Access to public computers in libraries is convenient and a great resource for library users. Before you
use the Internet, the first step is to STOP. THINK. CONNECT. Take time to understand the risks and learn
how to spot potential problems. Take a moment to be certain the path ahead is clear and watch for
warning signs. Enjoy the Internet with greater confidence, knowing you've taken the right steps to
safeguard and protect your privacy while using a public computer.


  • Delete your browsing history: Simply use the browser tools available to delete your cookies and history
    when you are finished using a public computer. This will help to maintain your privacy and keep your information more secure.

  • Log out: Anyone can access public computers. Close all browser tabs and log out of your accounts (some computers do this automatically but it is good to confirm). You wouldn’t want just anyone to have access to your personal information and accounts.

  • Remember me NOT: Make sure the “remember me” function is not enabled on a public computer.

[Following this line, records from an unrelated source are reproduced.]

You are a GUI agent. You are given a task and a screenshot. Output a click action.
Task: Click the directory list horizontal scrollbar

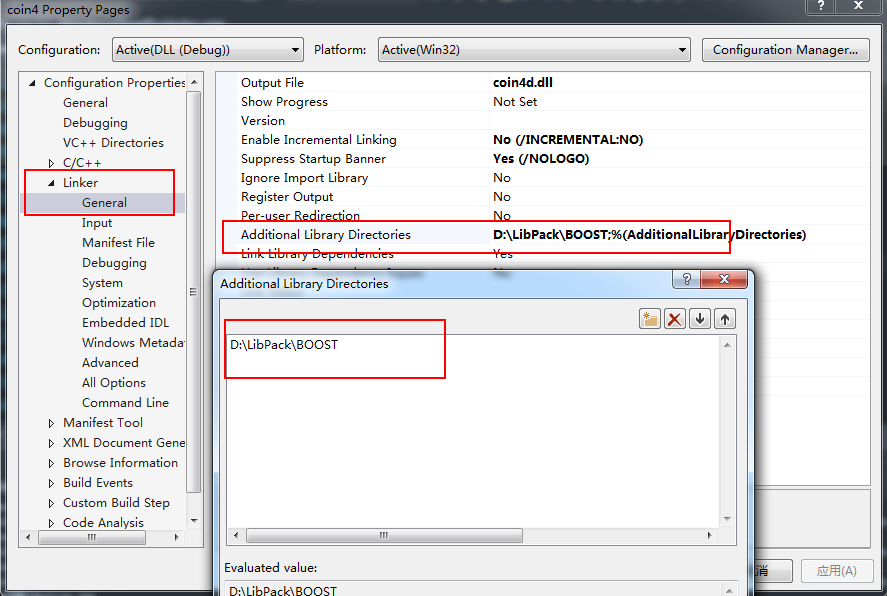(380, 536)
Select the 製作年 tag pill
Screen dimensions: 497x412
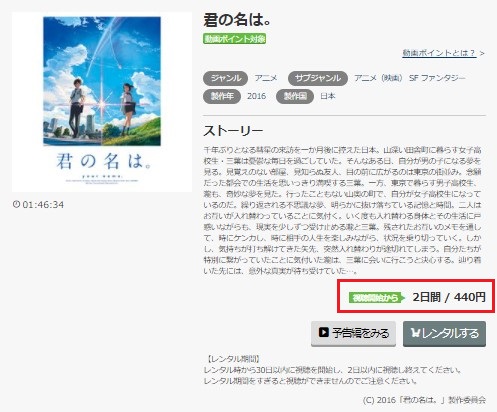(222, 96)

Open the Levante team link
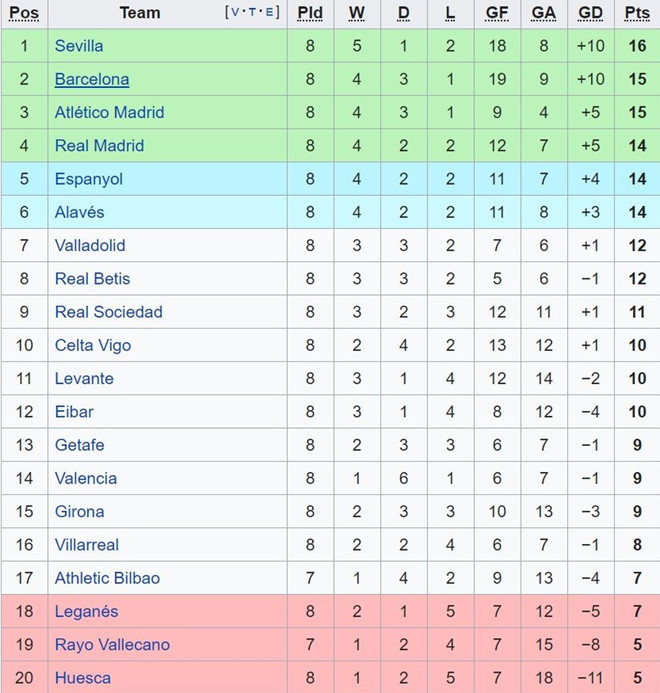84,378
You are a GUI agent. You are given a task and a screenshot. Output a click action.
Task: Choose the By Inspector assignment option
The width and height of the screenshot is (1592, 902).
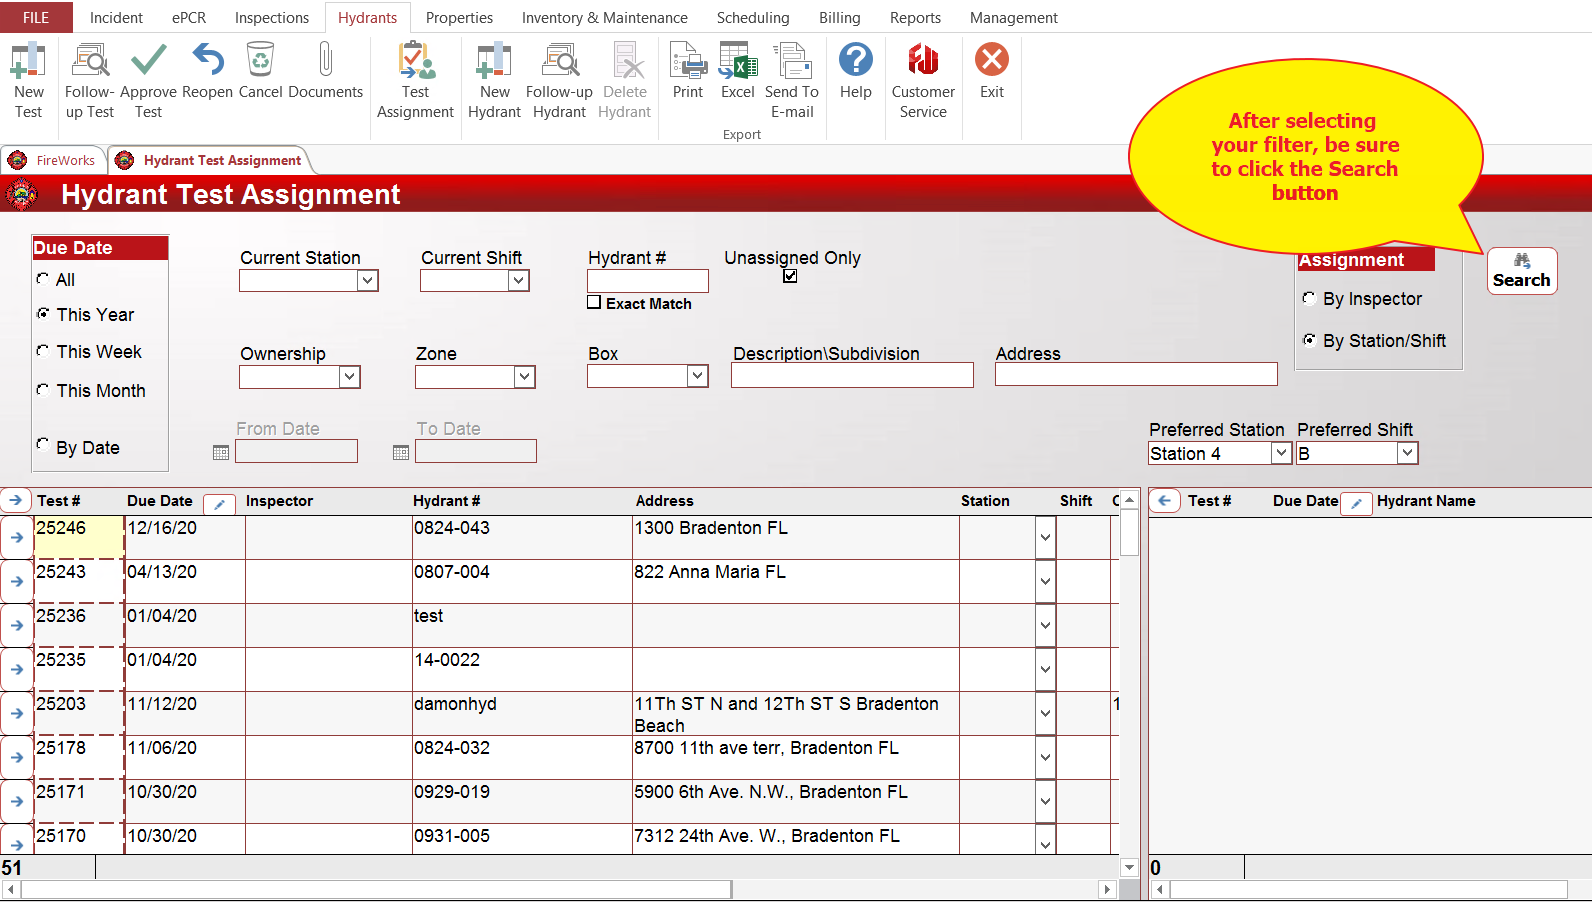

  • Look for the “s”: Make sure sites are security enabled. Look for web addresses with "https://" or "shttp://", which means the site takes extra measures to help secure your information.  "Http://" is not secure.

  • Get savvy about Wi‐Fi hotspots: To protect your privacy, do not conduct personal transactions on Wi‐Fi hotspots or public computers that request sensitive information such as bank account information, home address or your social security number. Wait to conduct these transactions on a private home computer.

  • When in doubt, throw it out: Links in email, tweets, posts, and online advertising are often the way cybercriminals compromise your computer. If it looks suspicious, even if you know the source, it's best to delete or if appropriate, mark as junk email.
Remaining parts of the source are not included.